WHAT YOU WILL DO:
**a)** Reproduce a passage from the essay on self-publishing Hostage below. Begin at the words "We thought we" and stop after "editor Sharyn November.".
**b)** Write a continuation of the essay on self-publishing Hostage, picking up after its final sentence.

SELECTION:
•••

This riff goes into why Rachel Manija Brown and I have decided to self-publish Hostage, the sequel to Stranger, which came out from Viking in November.
If you’re expecting a rant about the evils of big six publishing, put away the popcorn or head on over to your favorite internet rantiseum, because that’s not what this is about.
The Change series has always been an experiment-we wanted to put together a story that did not feature straight white males as main protagonists. We initially developed it as a TV show that was also going to be a book. When the Hollywood deal miraged, as often happens, well, we still had our book! We’d set out not to novelize the screenplay, but to make a complete novel.
Novelizations describe what you see on screen, which is meant to fill about two hours of watching. That means world-building is sketchy, relying on visuals and music and editing to suggest instead of describe. There is no time for detail. Same with scenes-the actors use their arts to convey emotions that in a book get developed further.
We thought we did a good job of developing the world, culture, and characters, sent the ms. around, and the diversity aspect of our experiment led to
Yes to Gay YA. But that was a risk we were willing to take. We believe
that we need diverse books. We finally found an agent, Eddie Gamarra, who was enthusiastic about the book, and from there we were lucky enough to get an offer from Viking, working with editor Sharyn November.

•••

RECORD EXTRACTS:
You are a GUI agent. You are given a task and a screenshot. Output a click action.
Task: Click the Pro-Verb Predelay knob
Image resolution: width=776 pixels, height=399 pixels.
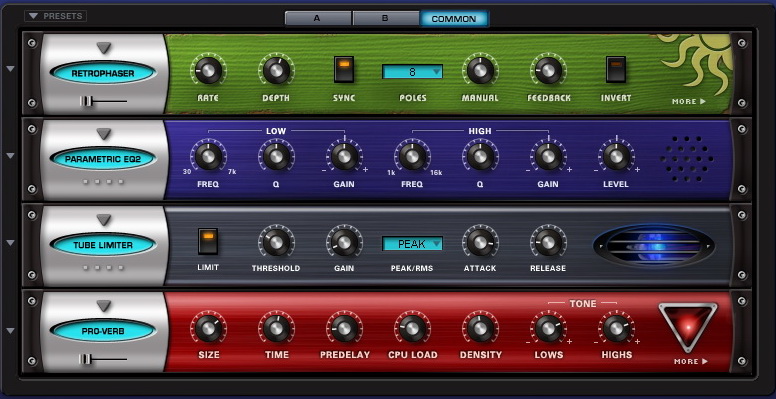pos(344,328)
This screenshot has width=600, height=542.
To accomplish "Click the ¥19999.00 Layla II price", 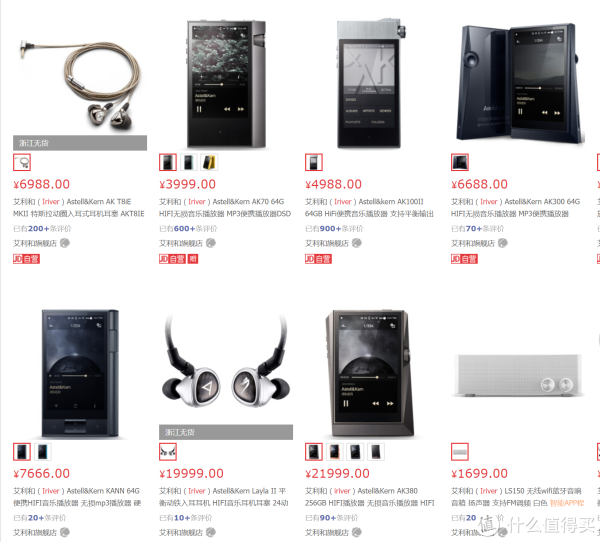I will coord(191,473).
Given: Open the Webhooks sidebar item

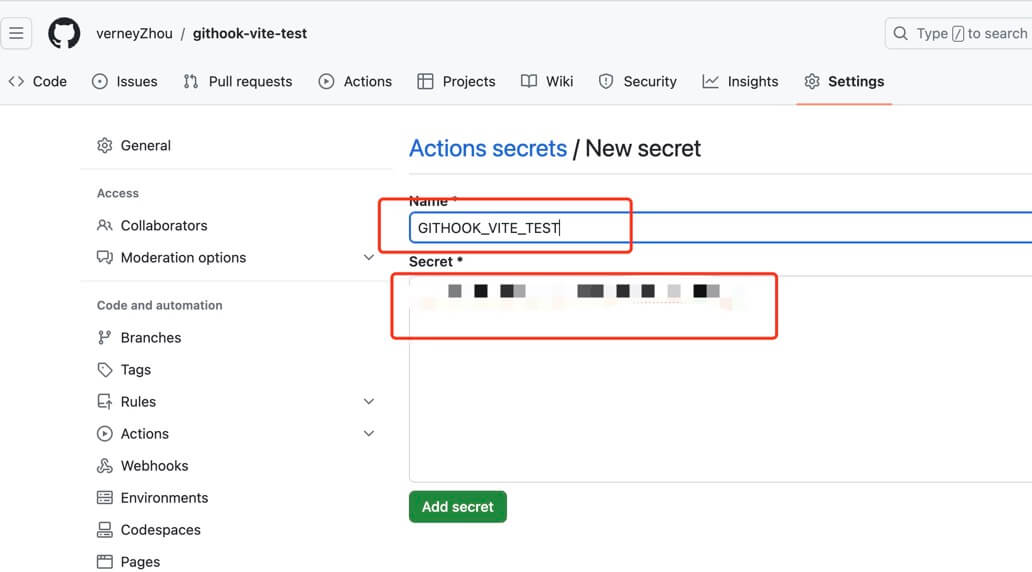Looking at the screenshot, I should pyautogui.click(x=154, y=466).
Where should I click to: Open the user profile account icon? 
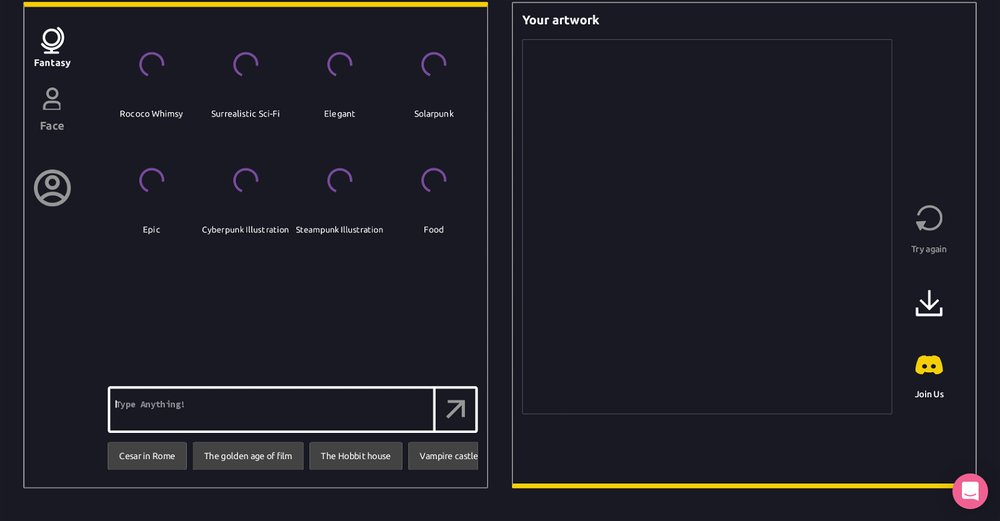[52, 188]
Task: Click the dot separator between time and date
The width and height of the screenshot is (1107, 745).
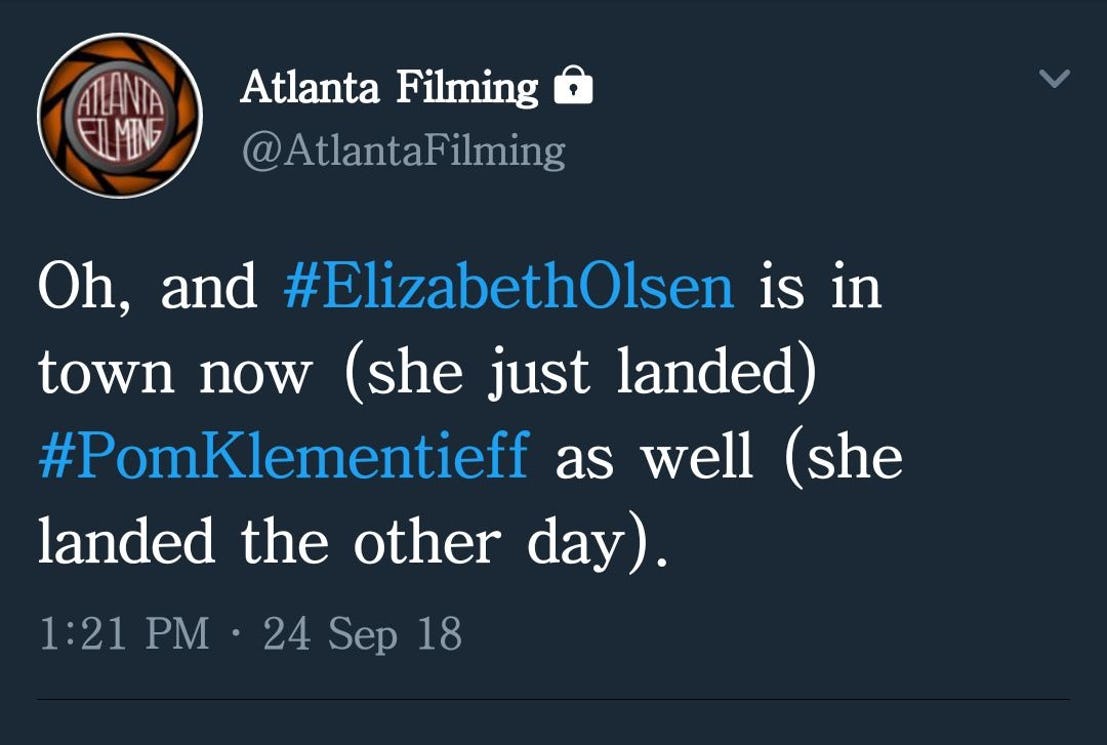Action: click(236, 633)
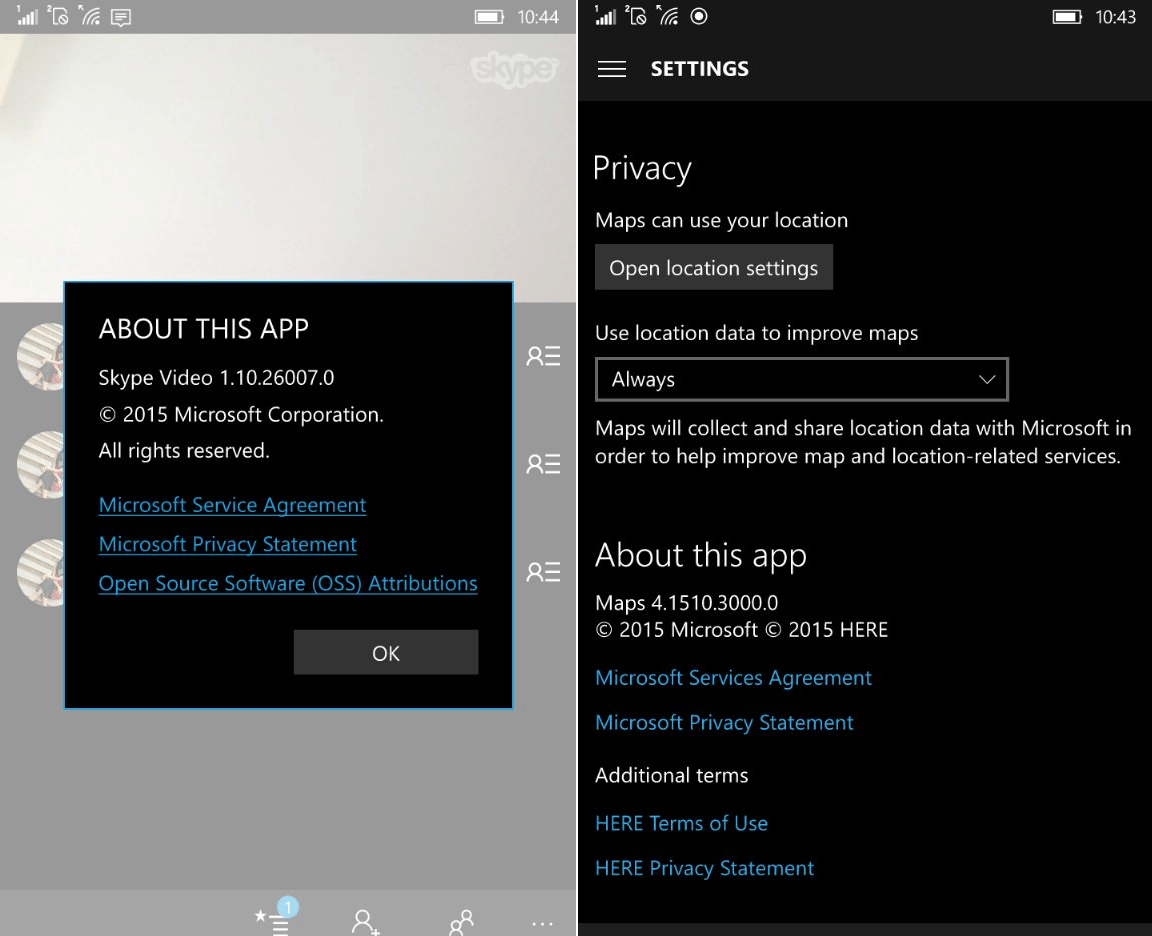Open the Microsoft Service Agreement link in Skype
This screenshot has width=1152, height=936.
tap(232, 505)
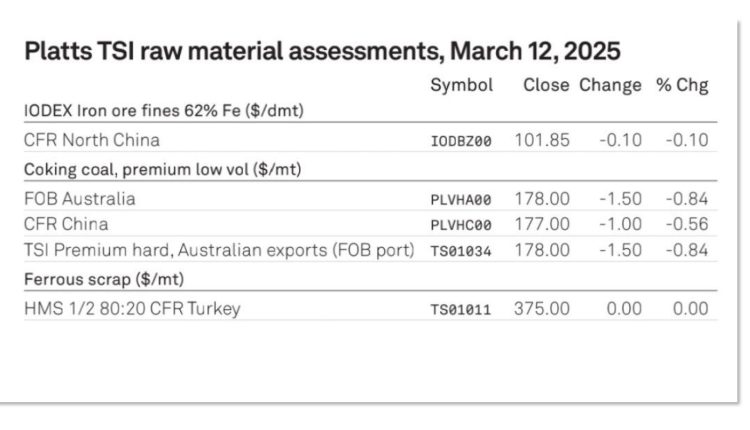Select the FOB Australia row label
The width and height of the screenshot is (750, 430).
point(80,199)
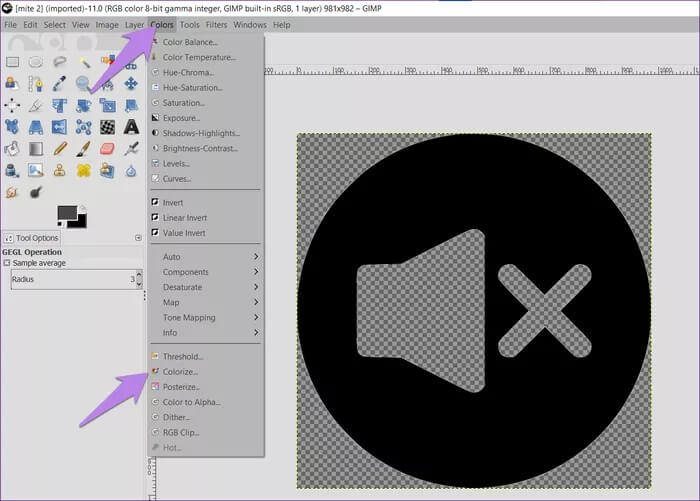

•••

ANSWERS PER TASK:
**a)**
We thought we did a good job of developing the world, culture, and characters, sent the ms. around, and the diversity aspect of our experiment led to
Yes to Gay YA. But that was a risk we were willing to take. We believe
that we need diverse books. We finally found an agent, Eddie Gamarra, who was enthusiastic about the book, and from there we were lucky enough to get an offer from Viking, working with editor Sharyn November.

**b)**
There are three things that writers expect from publishers: the expertise of the editor, the skills of the production department, and the vast resources of the publisher to handle publicity and marketing.
We got the expert editing-Sharyn November spotted what in retrospect I realized were the last bits of ‘novelization’ and when we rewrote it to her suggestions, we got what we believed was a significantly stronger book. And then we had the benefit of her skillful line-editing.
But, as publishing often does these days, that process took three years from the time she expressed interest in the project (September 2011) to publication (November 2014). From Viking's end, it was 2.5 years, i.e. from the time we signed their contract, in March 2012. But from the writer's perspective? That wonderful "I'm interested" call came after the long period of submission, and then was followed by half a year of contract negotiation.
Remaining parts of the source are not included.